Intervention de Valérie Péneau

Réunion du jeudi 1er avril 2021 à 11h00
Mission d'information sur le thème « bâtir et promouvoir une souveraineté numérique nationale et européenne »

Valérie Péneau, inspectrice générale de l'administration, directrice du programme interministériel France Identité numérique (FIN) :

J'émets certaines réserves concernant l'expression « marché de l'identité numérique », car il convient de différencier plusieurs éléments.

En premier lieu, l'État a la responsabilité de protéger les données d'identité de ses citoyens, en lien avec ses missions régaliennes ou relatives à la souveraineté. Ce point se rapporte à ses responsabilités en matière d'état civil et ce depuis la Révolution française.

En parallèle, l'État se doit également de sécuriser l'accès à ses propres services publics, ces éléments entrant dans la sphère des prérogatives de la puissance publique. En ce qui me concerne, je pense que l'accès aux services publics et l'identité numérique permettant d'y accéder sont liés à la notion de service public.

La question de l'accès aux services privés se pose ensuite. Dans ce cadre, les informations revêtent une véritable valeur, que les banques monétisent dans le cadre des KYC (know your customer). Ces éléments relèvent sans doute de données de marché.

Pour autant, il me semble qu'il n'est pas encore possible d'affirmer qu'il existe un marché de l'identité numérique, car sa maturité est encore en construction. Nous avons à ce propos mené des études avec des cabinets de consultants, pour tenter de préciser le modèle économique de ce marché de l'identité numérique. Une étude d'Ernst and Young sur le sujet a ainsi été transmise à la mission parlementaire. Cette étude fait état d'un potentiel de développement économique mais dans des proportions encore limitées.

À partir du moment où l'identité numérique en tant que telle repose sur des titres d'identité, c'est-à-dire la constitution d'un moyen d'identification électronique, celle-ci n'apparaît pas comme une source de marché évidente.

Plusieurs dispositifs existent en France. Notre environnement correspond par exemple aux moyens d'identification électroniques dans le cas d'une identité numérique reliée à FranceConnect. En parallèle, le nouveau référentiel d'exigences applicables aux prestations de vérification d'identité à distance (PVID) de l'ANSSI définit des modalités de vérification d'identité à distance. Celui-ci s'adresse aux acteurs de confiance, sera bientôt « embarqué » par les banques et correspond au marché de la vérification d'identité. Ce dernier est amené à croître, notamment au bénéfice des banques. Quant à elles, les banques se trouvent à cheval entre, d'un côté, des acteurs tiers pour vérifier à distance l'identité de leurs usagers et, de l'autre, l'écosystème FranceConnect, auquel la plupart d'entre elles sont déjà rattachées. La mise en place d'une identité numérique sécurisée pourrait donc les intéresser.

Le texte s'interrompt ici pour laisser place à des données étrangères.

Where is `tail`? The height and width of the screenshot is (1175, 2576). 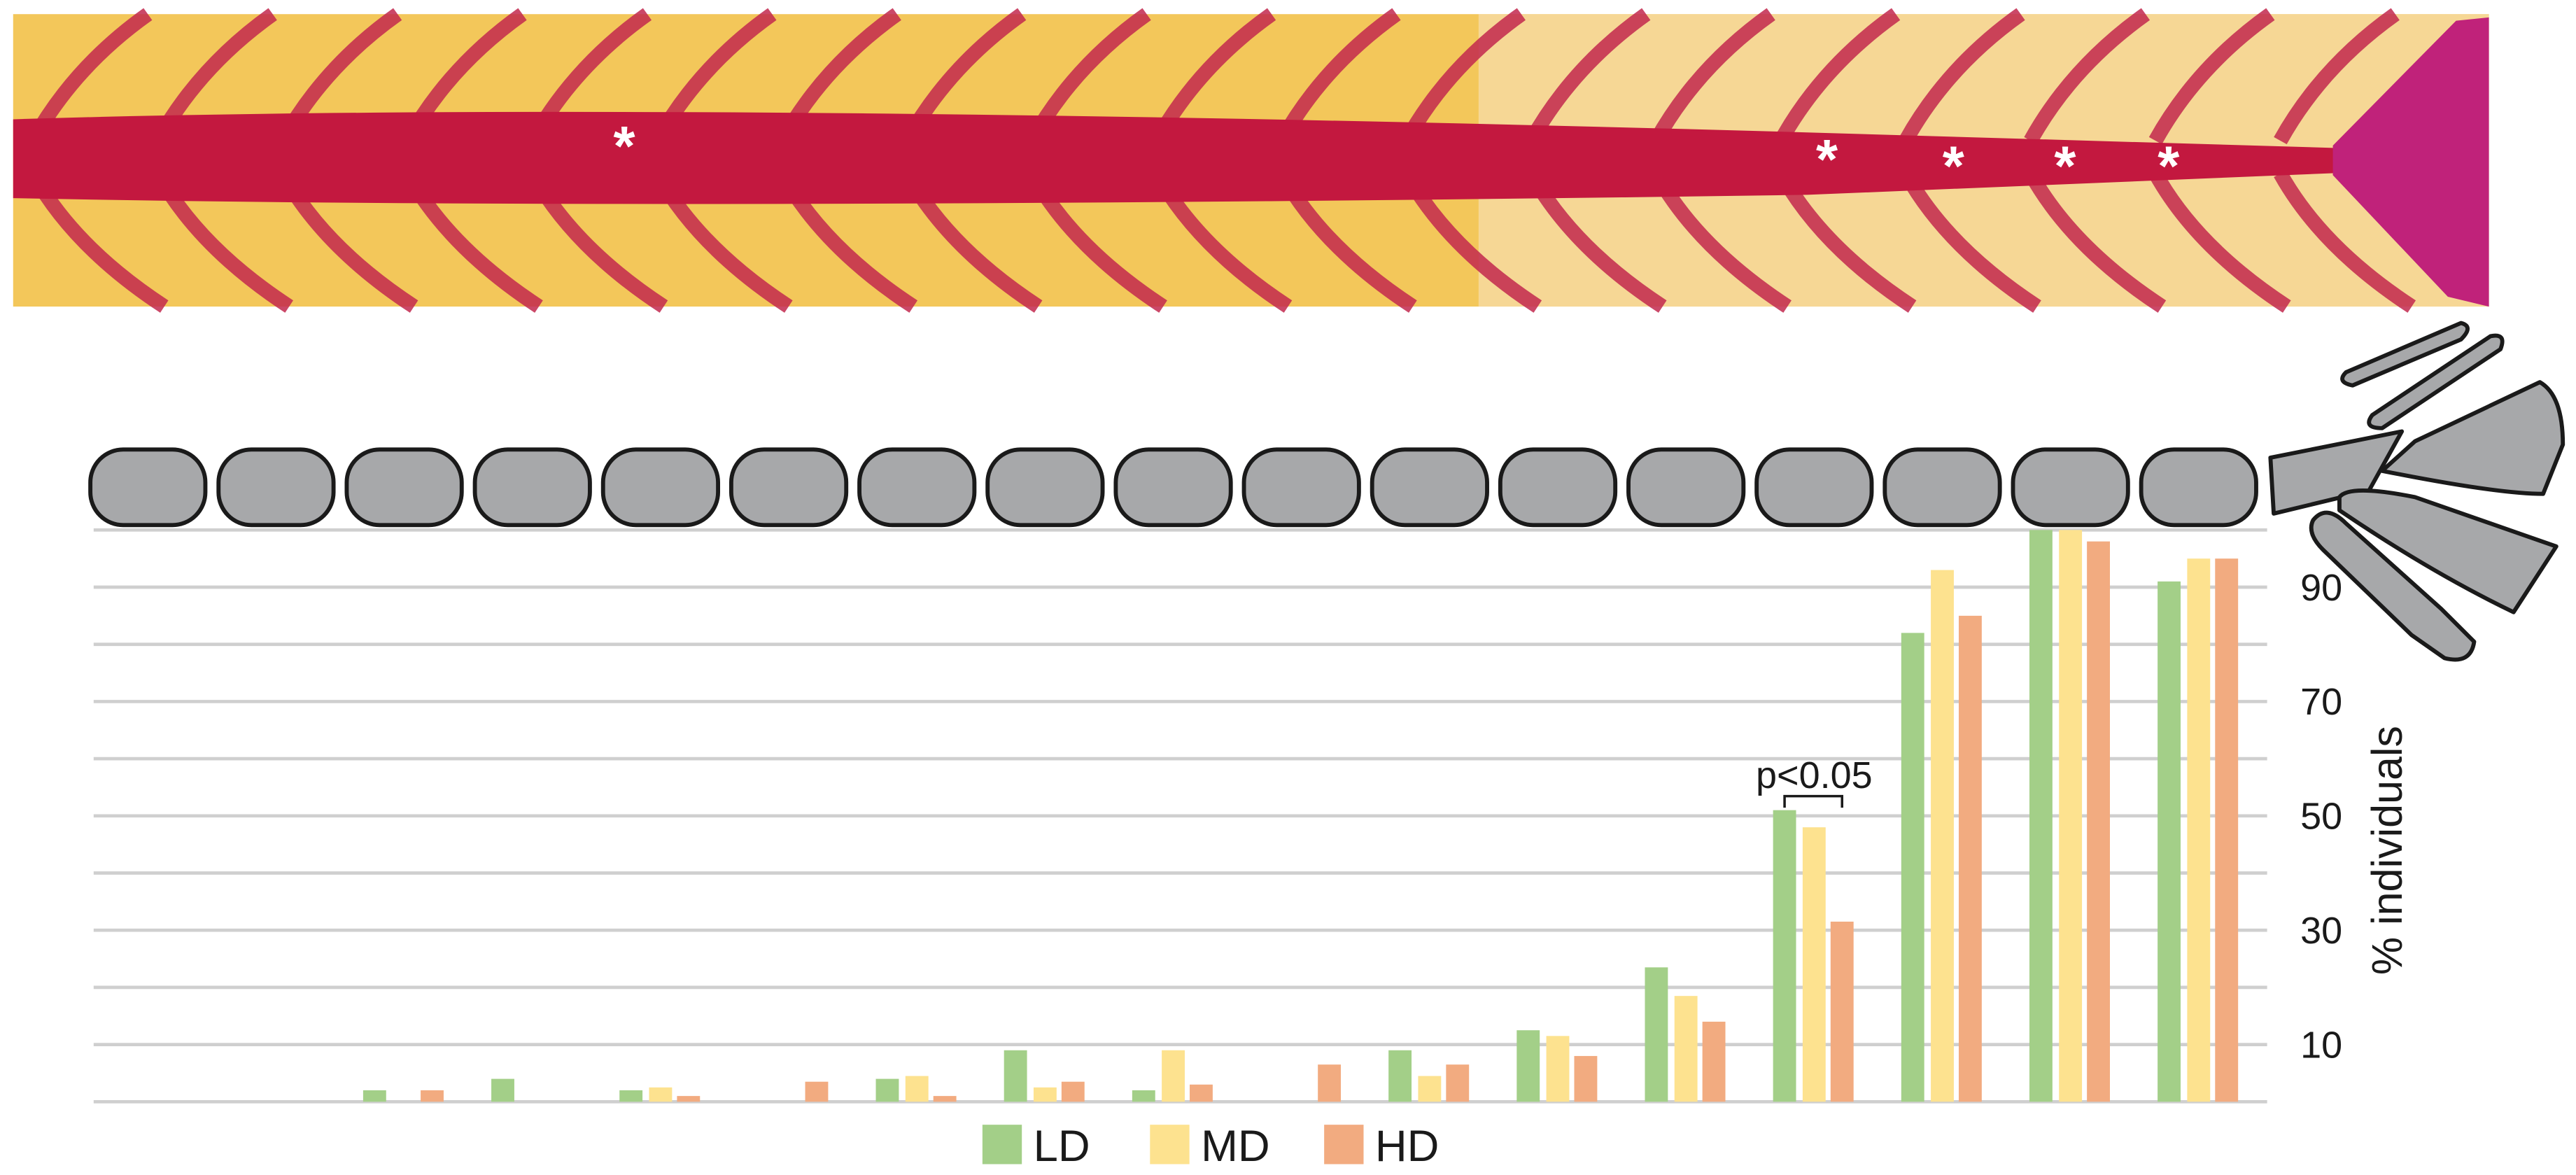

À ma connaissance, l'écosystème FranceConnect n'a pas encore complètement été stabilisé. Le principe défini suppose en tout cas que toutes les identités numériques permettant d'accéder à des services publics soient gratuites. En revanche, l'accès aux services privés connectés à FranceConnect obéit à une forme de marché. Sur ce point, il me semble que les fournisseurs d'identité privée, qui demeurent peu nombreux, pourront librement fixer leurs tarifs. Le sujet de la gratuité du moyen d'identification électronique régalien au bénéfice des acteurs privés n'a en revanche pas encore été tranché.

Les situations varient sensiblement d'un État à l'autre. Au sein du modèle anglais, par exemple, il a été constaté que le marché était insuffisant pour permettre à des acteurs privés de vivre correctement. D'autres modèles s'orientent plutôt vers une forme de partenariat public-privé, avec des redevances ou des indemnisations croisées n'atteignant pas des sommes considérables. Le seul modèle véritablement éprouvé demeure le scandinave, selon lequel les banques produisent nativement l'identité numérique. Ce modèle diffère du nôtre.

En matière d'identité numérique, la légitimité de l'État s'avère donc plus ou moins importante en fonction des cultures. Celle-ci demeure globalement assez forte, comme c'est notamment le cas en Suisse. Cette tendance a également été mise en évidence par le rapport de la mission parlementaire, qui fait état d'une certaine confiance de la part des citoyens envers l'État pour fournir cette brique d'authentification appuyée sur les titres d'identité dans le monde numérique.

Ce sujet fait l'objet d'interrogations depuis trois ans. Peu d'acteurs privés existent dans FranceConnect, peut-être parce que le modèle économique n'est pas encore complètement défini. Toujours est-il que l'identité numérique implique de lourds investissements, alors même que, dans le modèle actuel, le retour sur investissement n'est pas complètement garanti.